Zszedłem szybko po schodach. Zatrzymałem się na chwilę przed klatką i zastanowiłem się, którędy mam ochotę pójść na uczelnię. Wybrałem drogę wzdłuż głównej ulicy. „Większa szansa, że zobaczę jakieś ładne dziewczyny” – pomyślałem i ruszyłem w kierunku centrum. Pogoda był całkiem ładna. Było sporo słońca, pomimo, że na niebie kłębiły się dość gęste chmury. Na chodniku stały kałuże - w nocy zapewne padało. Powietrze też było przyjemne, a lekki wietrzyk chłodził twarz.

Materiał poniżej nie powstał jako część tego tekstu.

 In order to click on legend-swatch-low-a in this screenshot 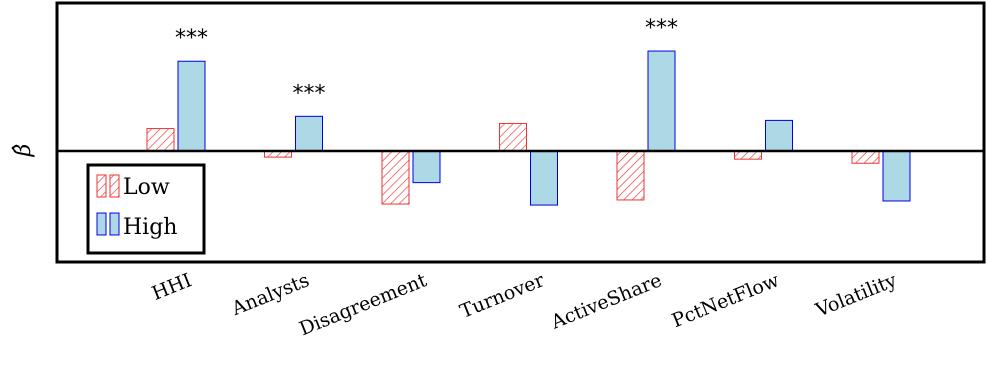, I will do `click(102, 186)`. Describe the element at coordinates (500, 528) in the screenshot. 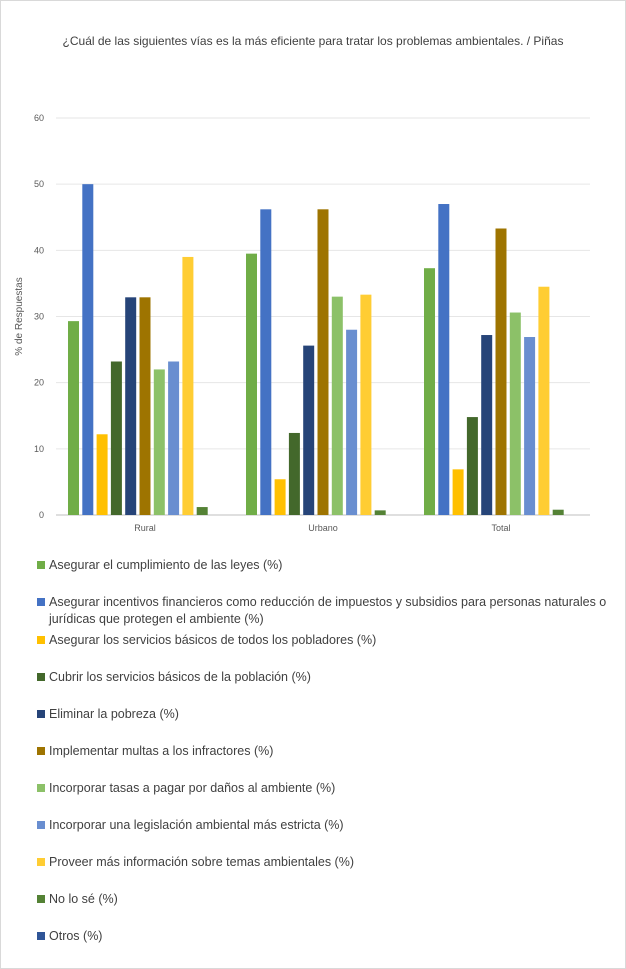

I see `x-tick-label: Total` at that location.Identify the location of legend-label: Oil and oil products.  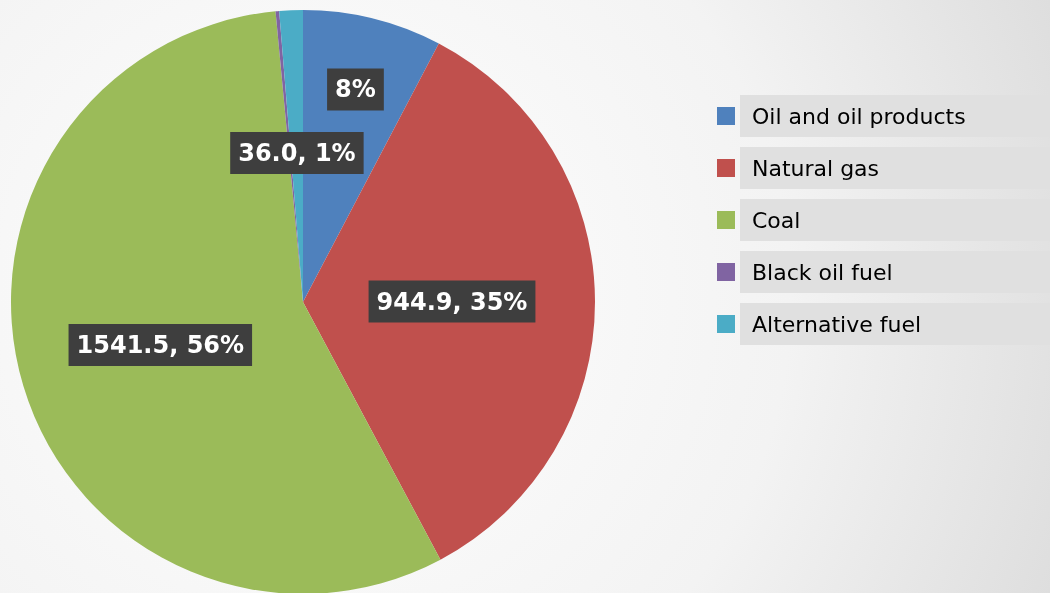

Przeszedłem przez ulicę. Miła pani, w jaskrawym kubraczku i dużym znakiem z napisem „STOP”, zatrzymała nadjeżdżające samochody dla mnie i grupy rozwrzeszczanych dzieciaków. Ponownie nawiedziła mnie myśl, że za nic nie będę chciał mieć dzieci. A przynajmniej nie w najbliższym stuleciu. Minąłem cukierenkę, parę sklepów i zatrzymałem się koło księgarni. Rozejrzałem się po wystawie. Niestety, ale na pewno na szczęście dla mojego portfela, nie znalazłem nic co by mnie zainteresowało.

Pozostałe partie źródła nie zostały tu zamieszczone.